Give back an exact copy of the lines in the records below, from the line that has "营业执照 (611, 1354)" through the line that has "广告监测 (550, 1035)", and nothing besides.
[Opening Data for analysis section]
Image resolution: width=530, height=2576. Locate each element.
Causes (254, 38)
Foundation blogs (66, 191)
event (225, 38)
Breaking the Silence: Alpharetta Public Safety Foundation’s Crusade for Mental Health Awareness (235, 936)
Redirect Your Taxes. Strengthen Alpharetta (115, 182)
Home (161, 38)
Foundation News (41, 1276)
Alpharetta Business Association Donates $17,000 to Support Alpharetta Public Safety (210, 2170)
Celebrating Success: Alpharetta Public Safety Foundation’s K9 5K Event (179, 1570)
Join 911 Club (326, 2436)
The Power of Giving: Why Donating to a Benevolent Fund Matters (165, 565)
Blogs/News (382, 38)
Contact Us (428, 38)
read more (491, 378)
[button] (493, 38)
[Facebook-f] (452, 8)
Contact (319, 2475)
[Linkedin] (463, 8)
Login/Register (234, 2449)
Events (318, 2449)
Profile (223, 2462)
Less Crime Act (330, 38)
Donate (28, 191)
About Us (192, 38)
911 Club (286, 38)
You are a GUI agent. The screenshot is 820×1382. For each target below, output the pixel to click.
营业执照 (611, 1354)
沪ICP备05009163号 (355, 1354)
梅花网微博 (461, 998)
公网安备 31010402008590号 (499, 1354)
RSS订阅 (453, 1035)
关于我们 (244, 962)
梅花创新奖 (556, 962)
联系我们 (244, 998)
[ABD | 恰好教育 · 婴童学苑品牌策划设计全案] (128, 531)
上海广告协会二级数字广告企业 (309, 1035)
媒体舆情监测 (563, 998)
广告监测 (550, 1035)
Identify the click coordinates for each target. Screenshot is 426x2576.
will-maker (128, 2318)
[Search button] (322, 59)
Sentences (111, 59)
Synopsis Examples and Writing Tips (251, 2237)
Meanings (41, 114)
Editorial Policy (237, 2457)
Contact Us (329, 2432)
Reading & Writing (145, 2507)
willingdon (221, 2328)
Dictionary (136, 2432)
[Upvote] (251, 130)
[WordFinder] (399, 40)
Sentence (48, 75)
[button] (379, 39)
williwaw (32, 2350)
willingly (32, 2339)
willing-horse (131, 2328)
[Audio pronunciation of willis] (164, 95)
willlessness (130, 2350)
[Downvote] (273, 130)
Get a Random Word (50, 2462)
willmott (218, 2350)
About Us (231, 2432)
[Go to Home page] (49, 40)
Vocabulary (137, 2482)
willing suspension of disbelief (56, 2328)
[Closing Data for analysis section]
Response area:
营业执照 (611, 1354)
沪ICP备05009163号 (355, 1354)
梅花网微博 (461, 998)
公网安备 31010402008590号 (499, 1354)
RSS订阅 (453, 1035)
关于我们 (244, 962)
梅花创新奖 (556, 962)
联系我们 (244, 998)
[ABD | 恰好教育 · 婴童学苑品牌策划设计全案] (128, 531)
上海广告协会二级数字广告企业 (309, 1035)
媒体舆情监测 (563, 998)
广告监测 (550, 1035)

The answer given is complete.